Dr. Darell looked up. “Did you say something, Poli?”
Poli’s eyes opened wide, then narrowed angrily. “Nothing, doctor, nothing at all. I haven’t got a word to say. A body could as soon choke to death as say a word in this house. It’s jump here, and jump there, but just try to say a word—” and she went off simmering.
Her leaving made as little impression on Darell as did her speaking.
Kalgan! Nonsense! A merely physical enemy! Those had always been beaten!

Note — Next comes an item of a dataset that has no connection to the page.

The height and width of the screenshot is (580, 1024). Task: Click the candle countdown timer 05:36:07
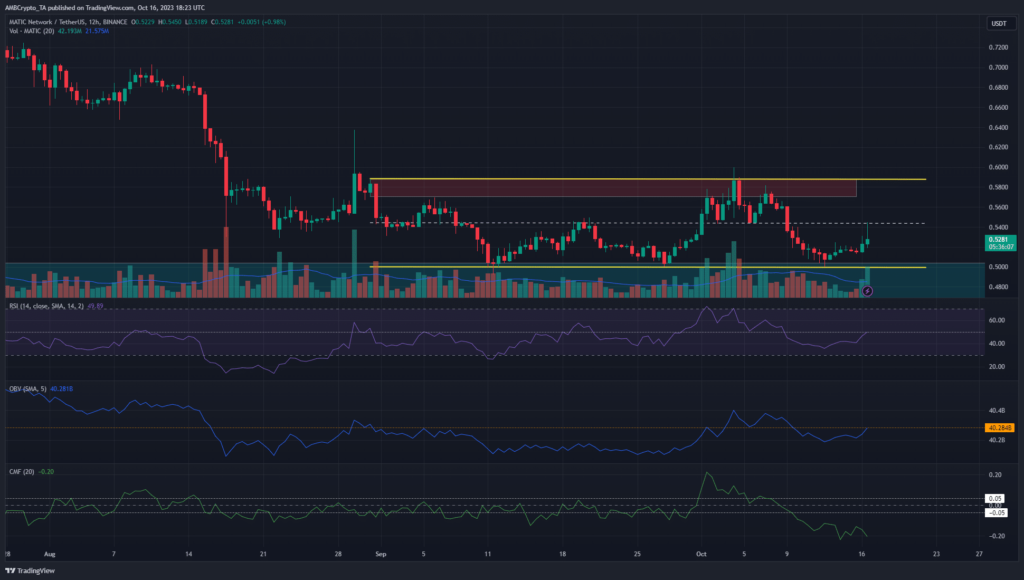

Yet he could not divorce himself of the current foolish crisis. Seven days earlier, the mayor had asked him to be Administrator of Research and Development. He had promised an answer today.
Well—
He stirred uneasily. Why, himself! Yet could he refuse? It would seem strange, and he dared not seem strange. After all, what did he care about Kalgan. To him there was only one enemy. Always had been.
While his wife had lived, he was only too glad to shirk the task; to hide. Those long, quiet days on Trantor, with the ruins of the past about them! The silence of a wrecked world and the forgetfulness of it all!
But she had died. Less than five years, all told, it had been; and after that he knew that he could live only by fighting that vague and fearful enemy that deprived him of the dignity of manhood by controlling his destiny; that made life a miserable struggle against a foreordained end; that made all the universe a hateful and deadly chess game.
Call it sublimation; he, himself did call it that—but the fight gave meaning to his life.
First to the University of Santanni, where he had joined Dr. Kleise. It had been five years well-spent.
And yet Kleise was merely a gatherer of data. He could not succeed in the real task—and when Darell had felt that as certainty, he knew it was time to leave.
Kleise may have worked in secret, yet he had to have men working for him and with him. He had subjects whose brains he probed. He had a University that backed him. All these were weaknesses.
Kleise could not understand that; and he, Darell, could not explain that. They parted enemies. It was well; they had to. He had to leave in surrender—in case someone watched.
Where Kleise worked with charts; Darell worked with mathematical concepts in the recesses of his mind. Kleise worked with many; Darell with none. Kleise in a University; Darell in the quiet of a suburban house.
And he was almost there.
A Second Foundationer is not human as far as his cerebrum is concerned. The cleverest physiologist, the most subtle neurochemist might detect nothing—yet the difference must be there. And since the difference was one of the mind, it was there that it must be detectable.
Given a man like the Mule—and there was no doubt that the Second Foundationers had the Mule’s powers, whether inborn or acquired—with the power of detecting and controlling human emotions, deduce from that the electronic circuit required, and deduce from that the last details of the encephalograph on which it could not help but be betrayed.
And now Kleise had returned into his life, in the person of his ardent young pupil, Anthor.
Folly! Folly! With his graphs and charts of people who had been tampered with. He had learned to detect that years ago, but of what use was it? He wanted the arm; not the tool. Yet he had to agree to join Anthor, since it was the quieter course.